Follicle – Dehiscent fruits that break apart on a single side. Milkweeds, peonies, and columbines are examples of follicles.
Legume – Dehiscent fruits that break apart on multiple sides. Beans and peas are examples of legumes.
Capsule – This term describes a number of dehiscent fruits. It differs from follicle and legume in that it is derived from multiple carpels. Capsules open in several ways, including along lines of fusion, between lines of fusion, into top and bottom halves, etc. The fruits of iris, poppy, and primrose are examples of capsules.
Flowers and fruits are key to identifying plants. Learning to recognize these structures will help you immensely when you want to know what you are looking at. And now that it is harvest season, you can impress your friends by calling fruits by their proper names. Pepo pie, anyone?
I love this article. Thank you very much.
Thanks for reading! Glad you liked it.
I now have a request. Please help me explain to others why gymnosperm cones are not considered fruits. The seeds of a gymnosperm do not grow inside of an ovary, so a cone is not a fruit. Is there more to it than that, such as perhaps cones and flowers have different plant tissue origins? My thanks.
I think it is as simple as that: the seeds do not form inside an ovary so the cone is not a fruit.

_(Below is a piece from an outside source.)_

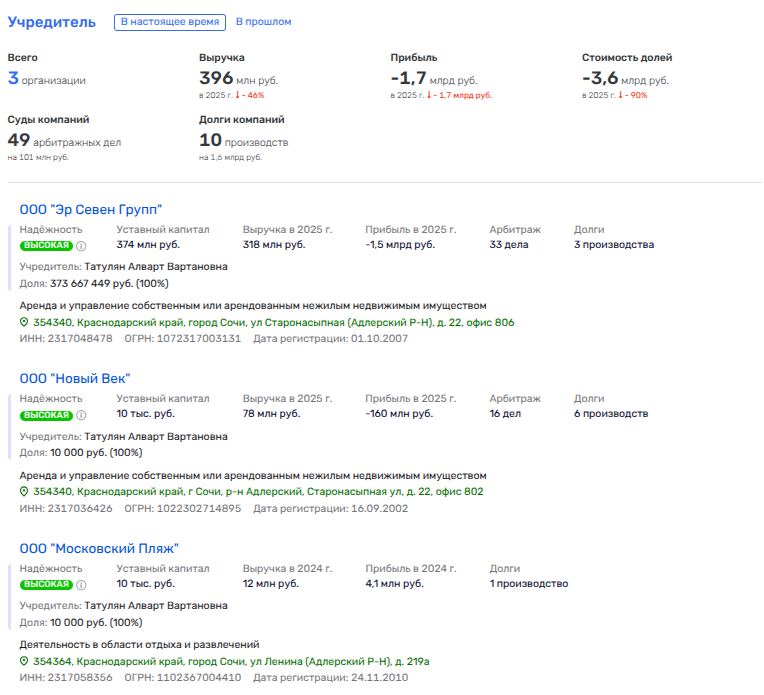
Task: Switch to the "В прошлом" tab
Action: tap(264, 22)
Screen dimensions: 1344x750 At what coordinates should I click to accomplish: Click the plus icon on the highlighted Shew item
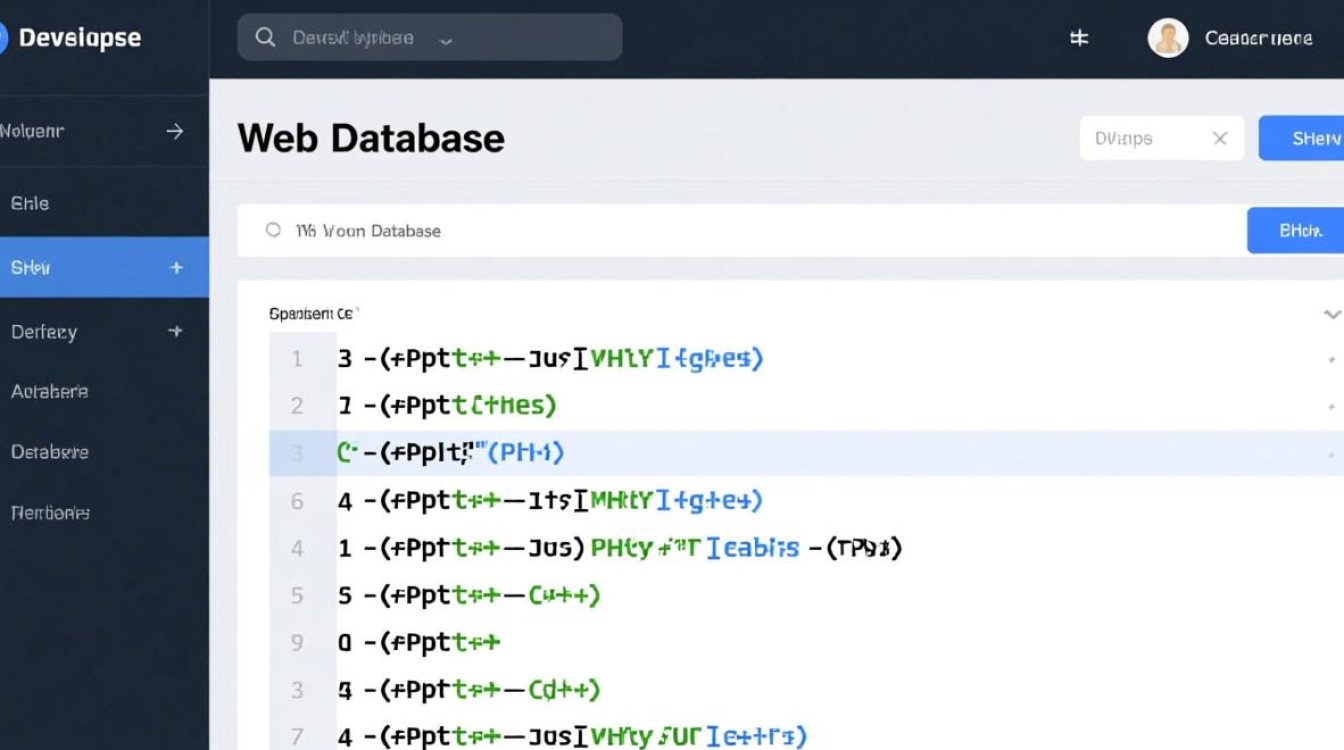[177, 267]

I consulted my botany textbook, and it says “the seed [of a gymnosperm] resembles that of a flowering plant, but it is borne in a cone, not a fruit.” It goes on to state that some cones are fleshy and fruit-like – such as with Junipers – but they are still cones and not fruits. As far as whether or not cones and flowers originate from different plant tissues, I’m not sure about that. Since they both contain the reproductive organs of the plant, my assumption would be that they have similar development trajectories, but I could be wrong.